Fayetteville is Fort Bragg's town, or rather, Fort Bragg is the reason Fayetteville is the city it is. The 82nd Airborne lives a few miles up the road, and the surrounding communities pulse with the rhythms of deployment, training, and reassignment. Methodist's online programs, launched in the 2020-21 academic year, were built explicitly for adult learners, active-duty soldiers, and military families whose calendars do not bend easily to a campus schedule. Twenty-four programs and certificates moved to the web. The Justice and Military Science Division on campus offers Army ROTC, Air Force ROTC, criminal justice, forensic science, and a program in clandestine labs. The curriculum reads like a map of the careers available to people who arrived in Fayetteville wearing a uniform.

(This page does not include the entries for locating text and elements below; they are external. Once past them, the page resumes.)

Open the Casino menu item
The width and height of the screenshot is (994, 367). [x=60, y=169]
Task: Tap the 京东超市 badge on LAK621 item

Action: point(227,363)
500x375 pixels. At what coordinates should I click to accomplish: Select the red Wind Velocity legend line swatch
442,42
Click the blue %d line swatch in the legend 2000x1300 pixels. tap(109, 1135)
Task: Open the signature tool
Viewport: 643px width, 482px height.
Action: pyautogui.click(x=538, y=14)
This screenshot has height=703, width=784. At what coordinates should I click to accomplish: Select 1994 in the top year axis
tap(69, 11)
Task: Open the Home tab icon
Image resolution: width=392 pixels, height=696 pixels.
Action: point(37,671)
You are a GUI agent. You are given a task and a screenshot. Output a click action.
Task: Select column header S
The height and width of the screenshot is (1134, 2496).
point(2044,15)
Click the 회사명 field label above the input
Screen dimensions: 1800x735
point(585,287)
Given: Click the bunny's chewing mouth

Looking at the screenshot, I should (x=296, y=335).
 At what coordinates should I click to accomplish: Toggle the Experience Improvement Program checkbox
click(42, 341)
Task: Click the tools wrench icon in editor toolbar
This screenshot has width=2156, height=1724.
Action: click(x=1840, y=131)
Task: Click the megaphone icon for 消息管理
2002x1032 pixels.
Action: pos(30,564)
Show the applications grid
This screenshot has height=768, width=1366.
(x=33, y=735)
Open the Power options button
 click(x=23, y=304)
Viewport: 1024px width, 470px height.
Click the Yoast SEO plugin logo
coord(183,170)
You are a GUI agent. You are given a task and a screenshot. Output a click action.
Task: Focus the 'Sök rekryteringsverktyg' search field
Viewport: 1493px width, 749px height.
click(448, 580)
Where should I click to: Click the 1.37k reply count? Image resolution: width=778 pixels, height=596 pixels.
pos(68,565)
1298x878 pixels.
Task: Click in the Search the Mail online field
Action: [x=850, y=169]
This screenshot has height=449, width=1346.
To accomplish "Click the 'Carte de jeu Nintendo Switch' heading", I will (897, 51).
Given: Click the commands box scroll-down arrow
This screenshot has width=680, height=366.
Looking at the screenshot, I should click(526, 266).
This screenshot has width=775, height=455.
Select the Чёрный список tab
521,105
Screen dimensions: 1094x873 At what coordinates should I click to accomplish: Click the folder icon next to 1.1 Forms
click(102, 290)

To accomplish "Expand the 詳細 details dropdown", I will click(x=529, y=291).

The Medical School in the Sandhills

On February 27, 2023, Methodist University President Wearden and Cape Fear Valley Health CEO Michael Nagowski announced something the Sandhills region had wanted for decades. Both institutions had recognized the same thing: a physician shortage that no amount of recruiting could fix. The Methodist University College of Medicine, housing the Cape Fear Valley Health School of Medicine, would be built on the Cape Fear Valley Medical Center campus. Hershey S. Bell, MD, was introduced as founding dean a few months later. The plan calls for an inaugural class of eighty students, pending accreditation from the LCME. The curriculum, still in development, emphasizes health systems science and social determinants of health, the kind of training that recognizes patients arrive in clinics carrying more than just their diagnoses.

The Monarchs

Eighty-three national championships. One hundred eighty-three conference championships. Three hundred seventy-five NCAA Division III All-Americans. The numbers belong to a Division III athletic program that competes in the USA South Athletic Conference and produces, with some regularity, players who go on to elsewhere. Becky Burleigh built the Florida women's soccer program. Chad Collins and Wyatt Worthington II turned pro on the golf course. Christopher Daniels wrestles professionally. General John W. Handy, USAF retired, took the discipline he learned in Fayetteville into senior Air Force command. Stacey Milbern, the disability rights activist who shaped national policy before her death in 2020, was a Monarch too. Methodist counts them all.

The Affiliation Question

In 2022, President Wearden offered a clarifying sentence: "While Methodist University values its affiliation with The United Methodist Church, the Church does not set the policies of the University." The school states plainly that it provides access and inclusion regardless of gender, sexual orientation, origin, ethnicity, or creed. That positioning matters in a denomination working through schism, and on a campus where many students arrive through ROTC pipelines, online programs, and the realities of military life. The Methodist heritage remains. The institution, increasingly, defines itself by the population it serves rather than by the church that chartered it.

From the Air

Methodist University sits at 35.13 N, 78.87 W on the north side of Fayetteville, about three miles east of the runways at Fayetteville Regional Airport (KFAY). Pope Field and the Fort Bragg complex lie just west, and Simmons Army Airfield (KFBG) handles the Army aviation traffic. Recommended cruising altitude for sightseeing is 3,500 to 5,500 feet, well below the Class C surface area at KFAY. The campus is recognizable by its compact academic core and athletic fields set within the surrounding Sandhills pine cover. KEYF (Curtis L. Brown Jr. Field at Elizabethtown) lies about 30 nm south for diversion.